Following up on the weaknesses:

  • Why was a different notation used compared to existing works on posterior sampling for inverse problems?
  • Why was only 50 randomly selected evaluation points used for FFHQ and ImageNet? How was this random selection done?
  • Why was only LPIPS used for evaluation, and other standard metrics like PSNR/SSIM were not reported?
  • Why was DPS run for 300 steps instead of the more standard 1000?
评论

Dear Reviewer bHyn, we would like to thank you for taking the time to review our paper. We are happy you found that our paper has good merit. Below we address your concerns.

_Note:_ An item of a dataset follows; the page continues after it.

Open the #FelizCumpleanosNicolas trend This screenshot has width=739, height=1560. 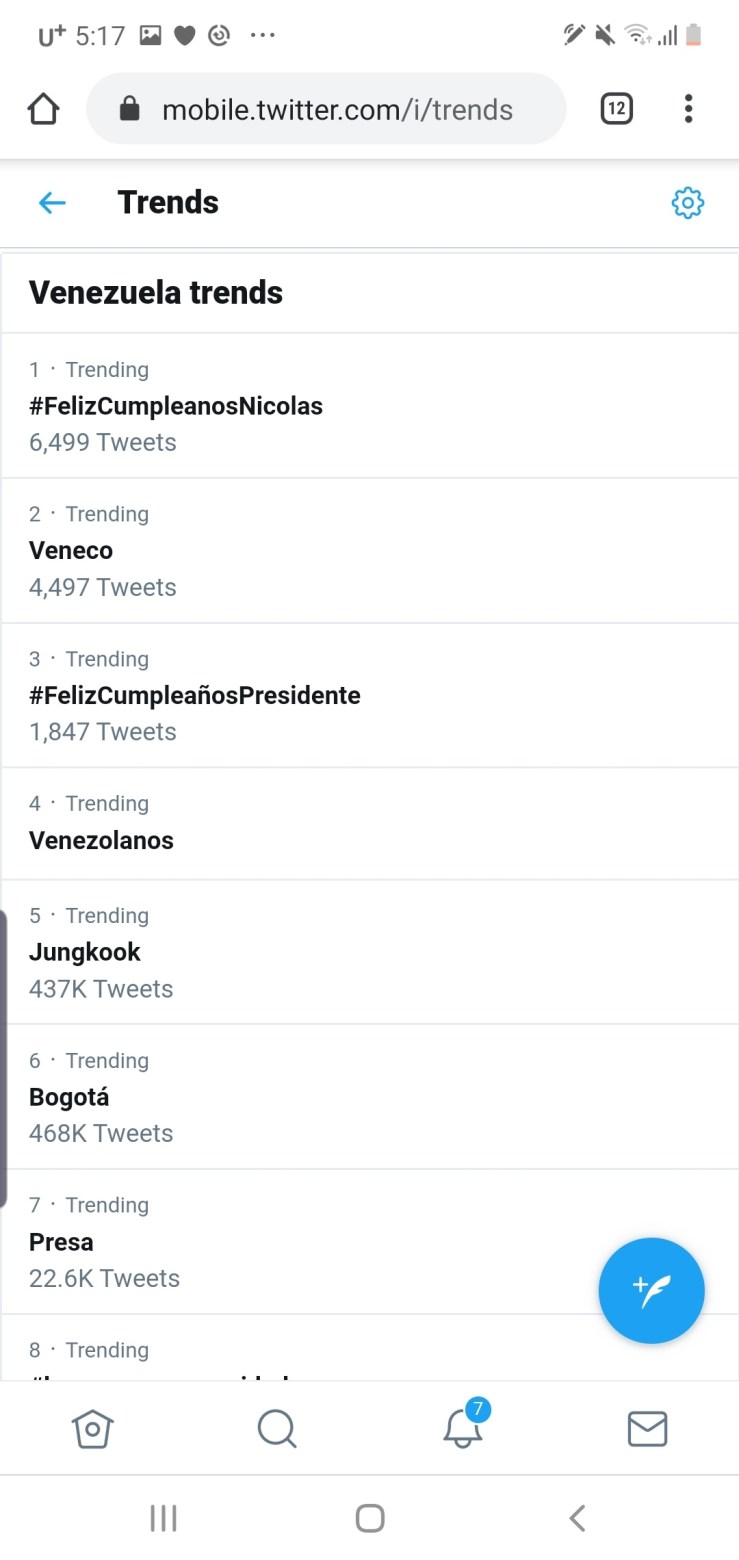(176, 406)
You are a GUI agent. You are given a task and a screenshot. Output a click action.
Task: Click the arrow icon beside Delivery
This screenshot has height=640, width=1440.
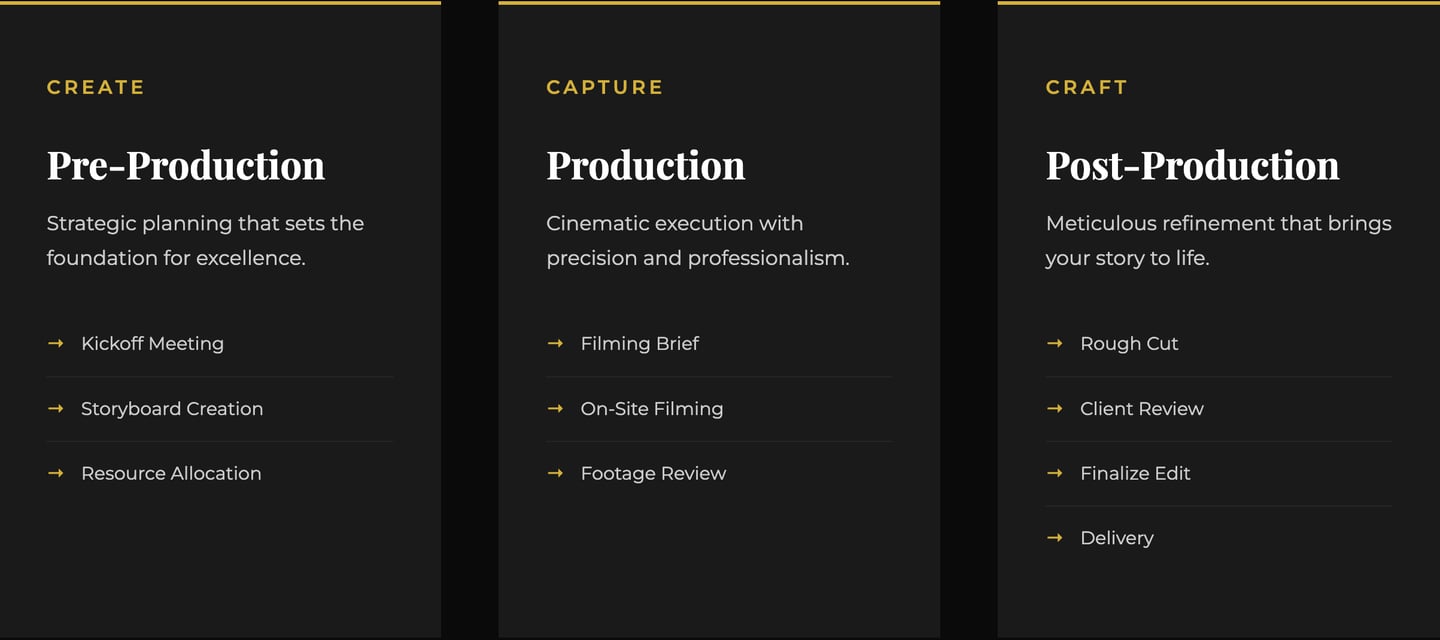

(W1-2) Thank you for this feedback. We have implemented all your suggestions in the revised version paper which is now updated in openreview. Notably we have: modified Section 3 so that the idea is explained more intuitively. Now we start the paragraph “Midpoint decomposition” with a straight-to-the-point explanation of what our method tries to achieve. The explanation is accompanied with a visual explanation in Figure 1. We thank the reviewer for this good point. changed the notations. The gg function has been replaced by a likelihood function p(y)p(y|\cdot). Reviewer eMe4 has also suggested using boldface for the vectors and we believe that it also improves the readability. You have also suggested adding the yy conditioning to π\pi, which is a sensible idea. Still, if we implement this modification we would also need to add it to the conditional distributions to be consistent in the notations, i.e. πij(xixj)\pi_{i|j}(x_i | x_j)->πij(xixj,y)\pi_{i|j}(x_i | x_j, y) and such. As we believe that this will lead to notational overload we decided not to implement it. Please check out the modifications in the paper and let us know if you think we should make any further adjustments.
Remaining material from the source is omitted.